-- Exercise brief --
Print the data that follows without changing a single word.

-- Source information --
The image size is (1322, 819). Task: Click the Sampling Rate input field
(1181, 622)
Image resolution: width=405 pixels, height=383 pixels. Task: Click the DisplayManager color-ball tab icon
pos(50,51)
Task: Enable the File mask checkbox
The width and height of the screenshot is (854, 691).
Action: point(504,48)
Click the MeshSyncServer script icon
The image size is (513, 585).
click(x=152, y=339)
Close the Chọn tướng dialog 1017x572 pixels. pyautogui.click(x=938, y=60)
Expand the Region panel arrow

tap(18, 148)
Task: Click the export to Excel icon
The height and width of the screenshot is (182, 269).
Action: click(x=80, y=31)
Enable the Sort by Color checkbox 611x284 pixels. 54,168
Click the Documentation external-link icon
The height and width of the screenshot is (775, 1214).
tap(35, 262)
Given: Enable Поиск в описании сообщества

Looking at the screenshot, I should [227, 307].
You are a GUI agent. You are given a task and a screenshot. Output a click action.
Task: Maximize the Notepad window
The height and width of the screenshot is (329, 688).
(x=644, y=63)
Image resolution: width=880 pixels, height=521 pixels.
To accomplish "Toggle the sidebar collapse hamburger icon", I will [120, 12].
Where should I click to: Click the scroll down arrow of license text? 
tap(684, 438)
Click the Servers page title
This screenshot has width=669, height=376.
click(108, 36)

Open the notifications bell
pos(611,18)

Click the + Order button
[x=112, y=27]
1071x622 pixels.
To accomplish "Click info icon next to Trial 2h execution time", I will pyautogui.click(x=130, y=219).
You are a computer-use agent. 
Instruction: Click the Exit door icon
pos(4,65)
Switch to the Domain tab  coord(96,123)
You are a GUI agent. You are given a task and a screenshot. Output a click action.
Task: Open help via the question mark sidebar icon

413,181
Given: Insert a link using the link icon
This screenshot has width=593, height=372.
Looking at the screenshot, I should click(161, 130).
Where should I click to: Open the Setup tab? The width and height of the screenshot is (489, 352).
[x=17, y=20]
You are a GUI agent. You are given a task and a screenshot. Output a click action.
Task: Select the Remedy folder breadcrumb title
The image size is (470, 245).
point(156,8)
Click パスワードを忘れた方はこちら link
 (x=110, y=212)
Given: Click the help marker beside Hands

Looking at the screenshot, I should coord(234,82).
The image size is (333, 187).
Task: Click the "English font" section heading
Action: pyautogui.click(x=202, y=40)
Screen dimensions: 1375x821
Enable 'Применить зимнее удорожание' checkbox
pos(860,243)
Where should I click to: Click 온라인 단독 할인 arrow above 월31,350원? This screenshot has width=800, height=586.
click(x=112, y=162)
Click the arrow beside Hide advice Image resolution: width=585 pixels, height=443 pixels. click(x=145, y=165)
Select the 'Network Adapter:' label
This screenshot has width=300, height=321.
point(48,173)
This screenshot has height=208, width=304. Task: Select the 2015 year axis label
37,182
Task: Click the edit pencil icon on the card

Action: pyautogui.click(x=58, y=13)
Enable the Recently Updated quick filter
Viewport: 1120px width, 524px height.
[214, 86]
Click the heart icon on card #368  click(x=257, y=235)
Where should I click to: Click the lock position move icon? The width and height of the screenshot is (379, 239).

-- Solution for this task --
The image size is (1322, 819). Task: Click the Sampling Rate input field
(1181, 622)
Image resolution: width=405 pixels, height=383 pixels. Task: Click the DisplayManager color-ball tab icon
pos(50,51)
Task: Enable the File mask checkbox
The width and height of the screenshot is (854, 691).
Action: point(504,48)
Click the MeshSyncServer script icon
The image size is (513, 585).
click(x=152, y=339)
Close the Chọn tướng dialog 1017x572 pixels. pyautogui.click(x=938, y=60)
Expand the Region panel arrow

tap(18, 148)
Task: Click the export to Excel icon
The height and width of the screenshot is (182, 269).
Action: click(x=80, y=31)
Enable the Sort by Color checkbox 611x284 pixels. 54,168
Click the Documentation external-link icon
The height and width of the screenshot is (775, 1214).
tap(35, 262)
Given: Enable Поиск в описании сообщества

Looking at the screenshot, I should [227, 307].
You are a GUI agent. You are given a task and a screenshot. Output a click action.
Task: Maximize the Notepad window
The height and width of the screenshot is (329, 688).
(x=644, y=63)
Image resolution: width=880 pixels, height=521 pixels.
To accomplish "Toggle the sidebar collapse hamburger icon", I will [120, 12].
Where should I click to: Click the scroll down arrow of license text? 
tap(684, 438)
Click the Servers page title
This screenshot has width=669, height=376.
click(108, 36)

Open the notifications bell
pos(611,18)

Click the + Order button
[x=112, y=27]
1071x622 pixels.
To accomplish "Click info icon next to Trial 2h execution time", I will pyautogui.click(x=130, y=219).
You are a computer-use agent. 
Instruction: Click the Exit door icon
pos(4,65)
Switch to the Domain tab  coord(96,123)
You are a GUI agent. You are given a task and a screenshot. Output a click action.
Task: Open help via the question mark sidebar icon

413,181
Given: Insert a link using the link icon
This screenshot has width=593, height=372.
Looking at the screenshot, I should click(161, 130).
Where should I click to: Open the Setup tab? The width and height of the screenshot is (489, 352).
[x=17, y=20]
You are a GUI agent. You are given a task and a screenshot. Output a click action.
Task: Select the Remedy folder breadcrumb title
The image size is (470, 245).
point(156,8)
Click パスワードを忘れた方はこちら link
 (x=110, y=212)
Given: Click the help marker beside Hands

Looking at the screenshot, I should coord(234,82).
The image size is (333, 187).
Task: Click the "English font" section heading
Action: pyautogui.click(x=202, y=40)
Screen dimensions: 1375x821
Enable 'Применить зимнее удорожание' checkbox
pos(860,243)
Where should I click to: Click 온라인 단독 할인 arrow above 월31,350원? This screenshot has width=800, height=586.
click(x=112, y=162)
Click the arrow beside Hide advice Image resolution: width=585 pixels, height=443 pixels. click(x=145, y=165)
Select the 'Network Adapter:' label
This screenshot has width=300, height=321.
point(48,173)
This screenshot has height=208, width=304. Task: Select the 2015 year axis label
37,182
Task: Click the edit pencil icon on the card

Action: pyautogui.click(x=58, y=13)
Enable the Recently Updated quick filter
Viewport: 1120px width, 524px height.
[214, 86]
Click the heart icon on card #368  click(x=257, y=235)
Where should I click to: Click the lock position move icon? The width and height of the screenshot is (379, 239).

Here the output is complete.